● Task brief: Below are lines of records; copy exactly those from the one containing "Screen dimensions: 1620x561" through the one containing "Task: Click the top-right", leaving the pictures behind.

Dataset excerpts:
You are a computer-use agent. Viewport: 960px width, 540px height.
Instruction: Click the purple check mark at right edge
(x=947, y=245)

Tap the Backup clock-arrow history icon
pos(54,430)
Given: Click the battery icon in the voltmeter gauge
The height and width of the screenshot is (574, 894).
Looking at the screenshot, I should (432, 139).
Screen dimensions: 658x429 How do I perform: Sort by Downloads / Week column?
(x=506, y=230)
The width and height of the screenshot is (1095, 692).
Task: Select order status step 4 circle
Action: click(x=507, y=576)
==
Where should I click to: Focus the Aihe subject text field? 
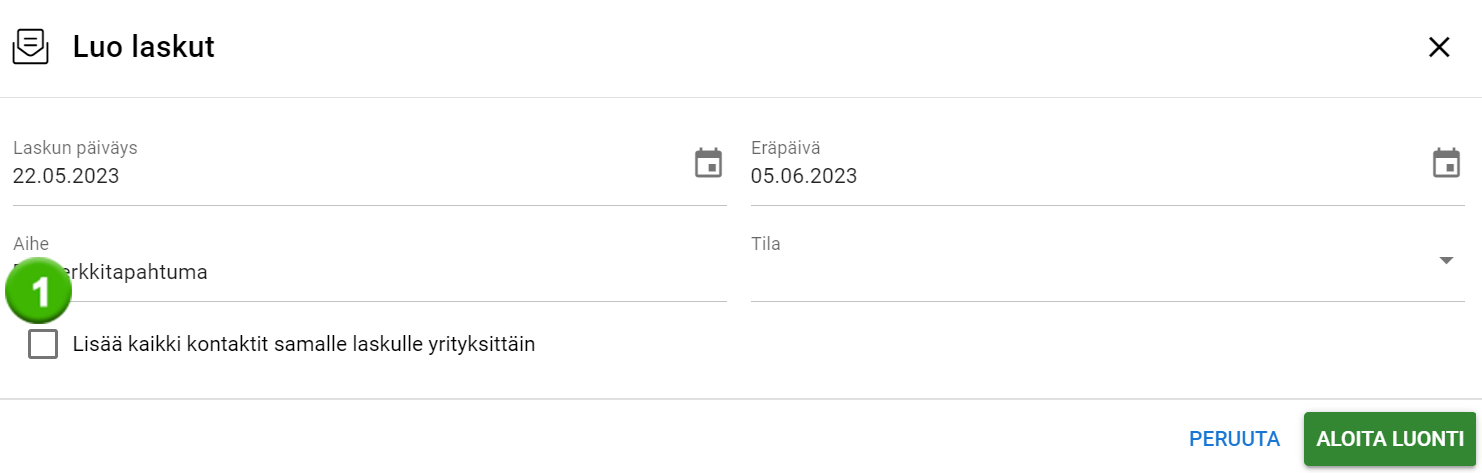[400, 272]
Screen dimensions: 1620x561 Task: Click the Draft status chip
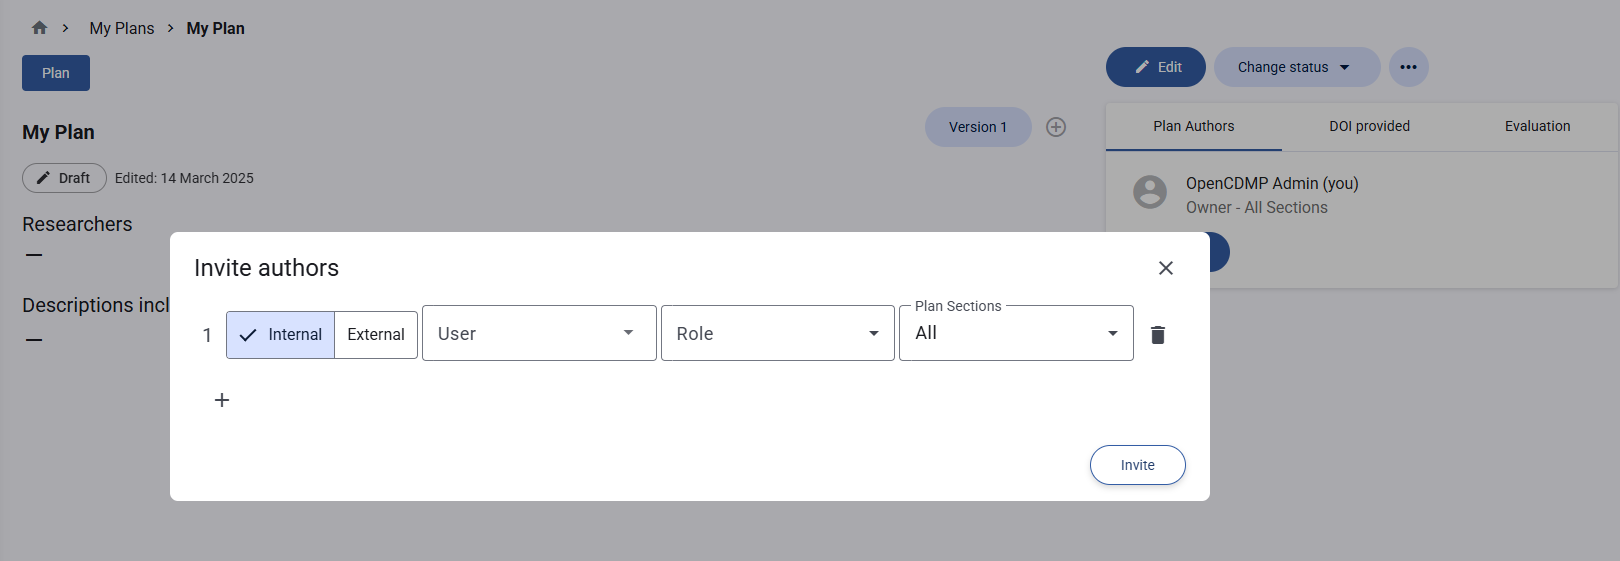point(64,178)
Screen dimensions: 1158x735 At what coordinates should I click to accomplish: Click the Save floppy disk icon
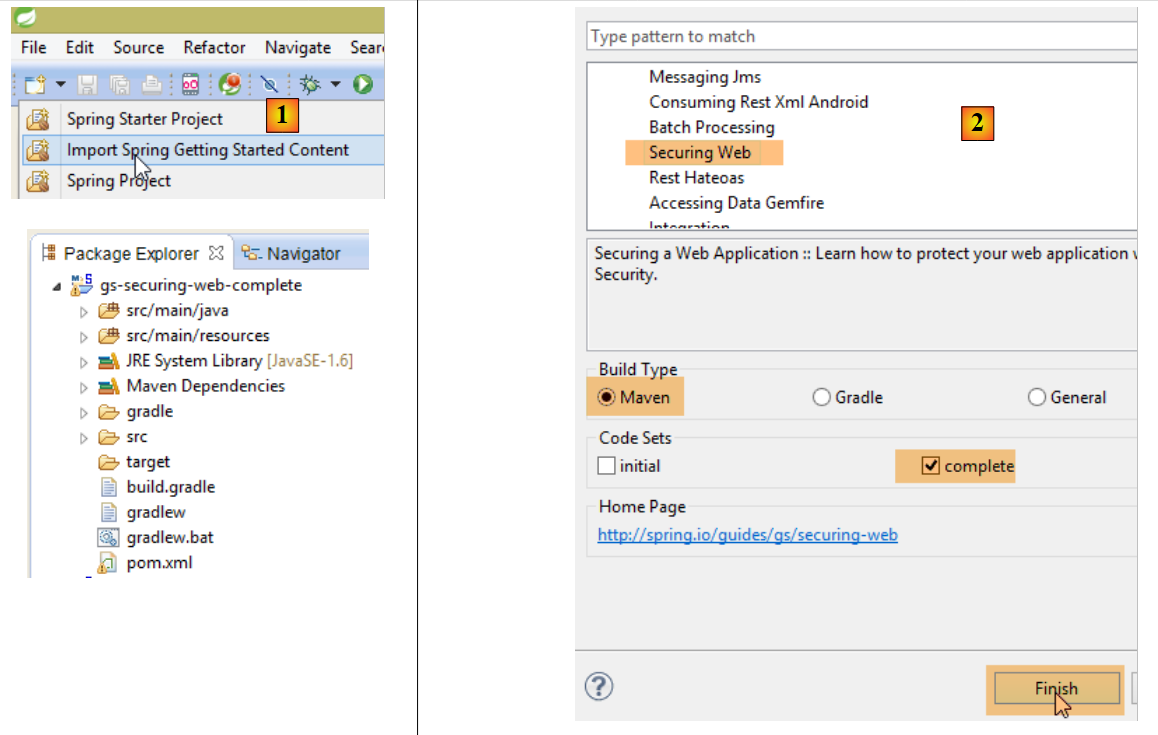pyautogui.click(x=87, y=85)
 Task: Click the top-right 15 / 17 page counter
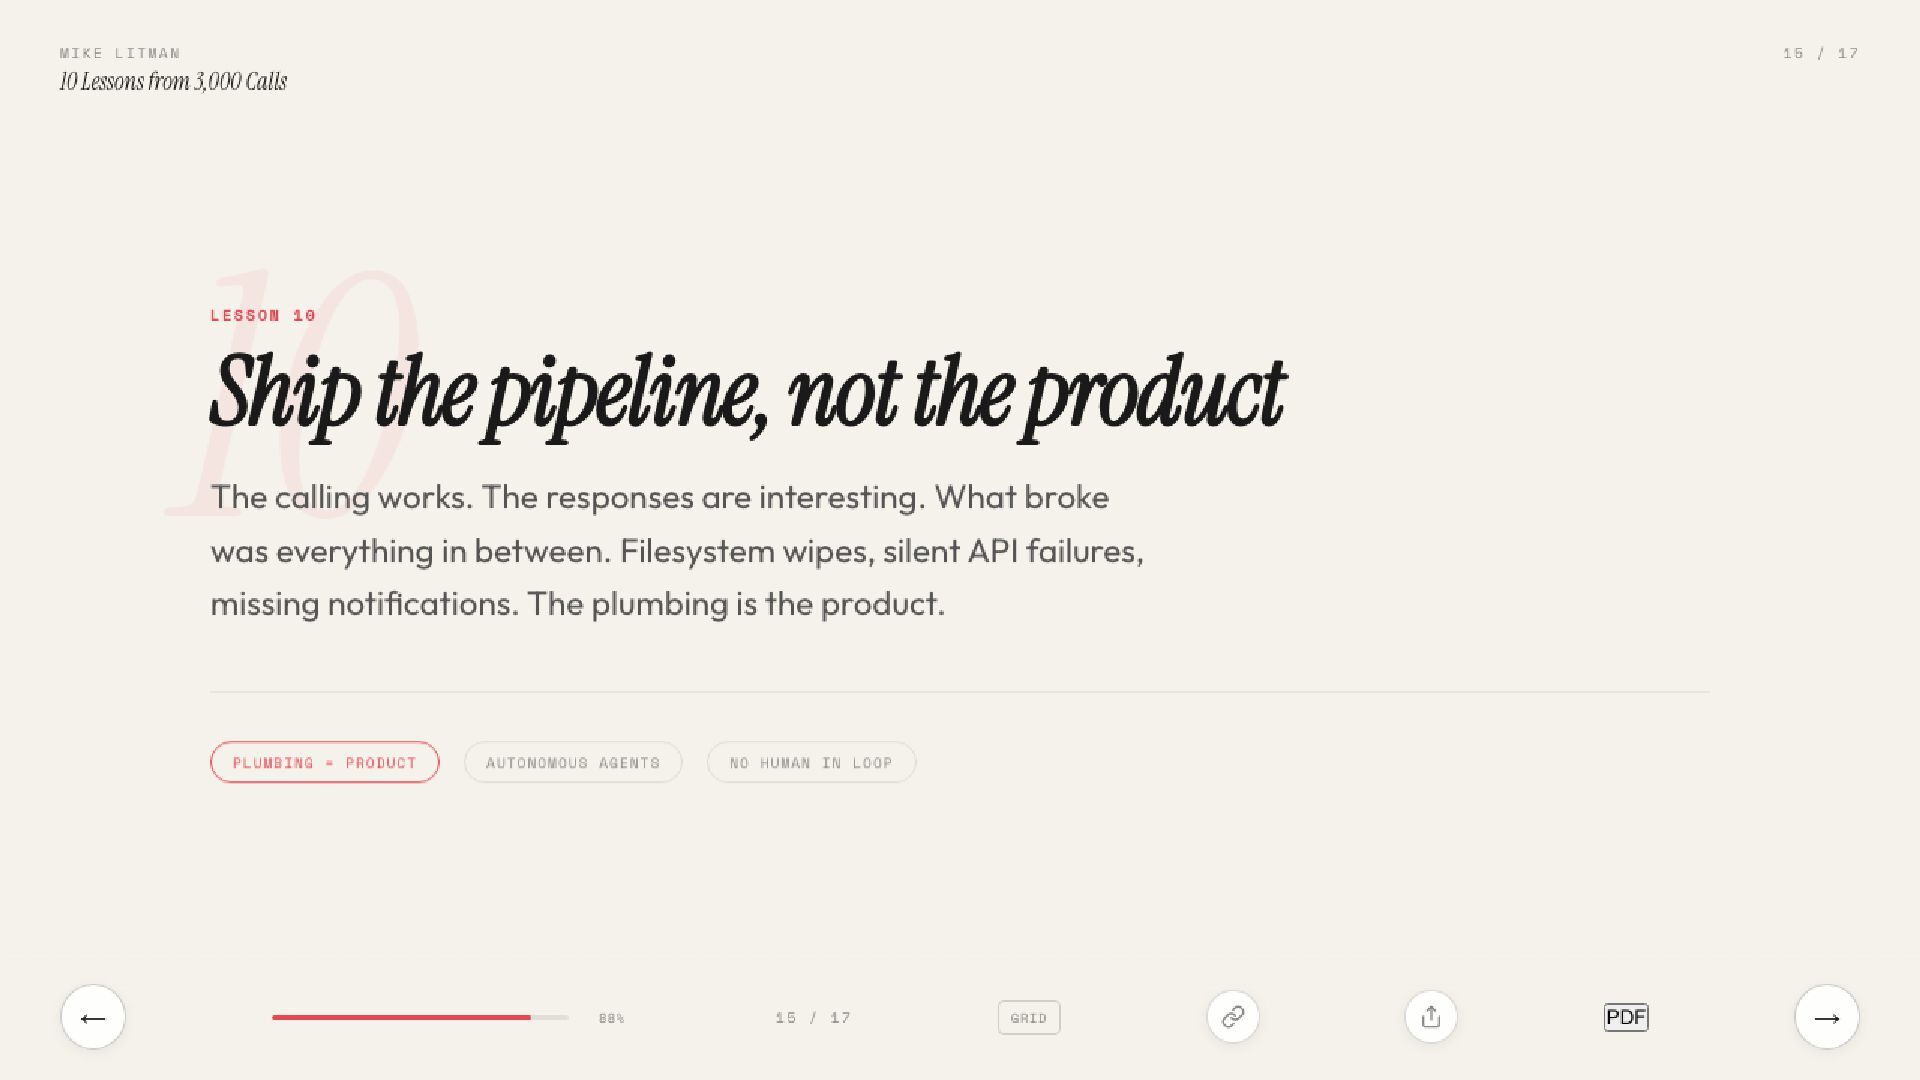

● Response area:
Screen dimensions: 1620x561 Task: Click the Draft status chip
point(64,178)
Screen dimensions: 1158x735 At what coordinates should I click to accomplish: Click the Save floppy disk icon
pyautogui.click(x=87, y=85)
 Task: Click the top-right 15 / 17 page counter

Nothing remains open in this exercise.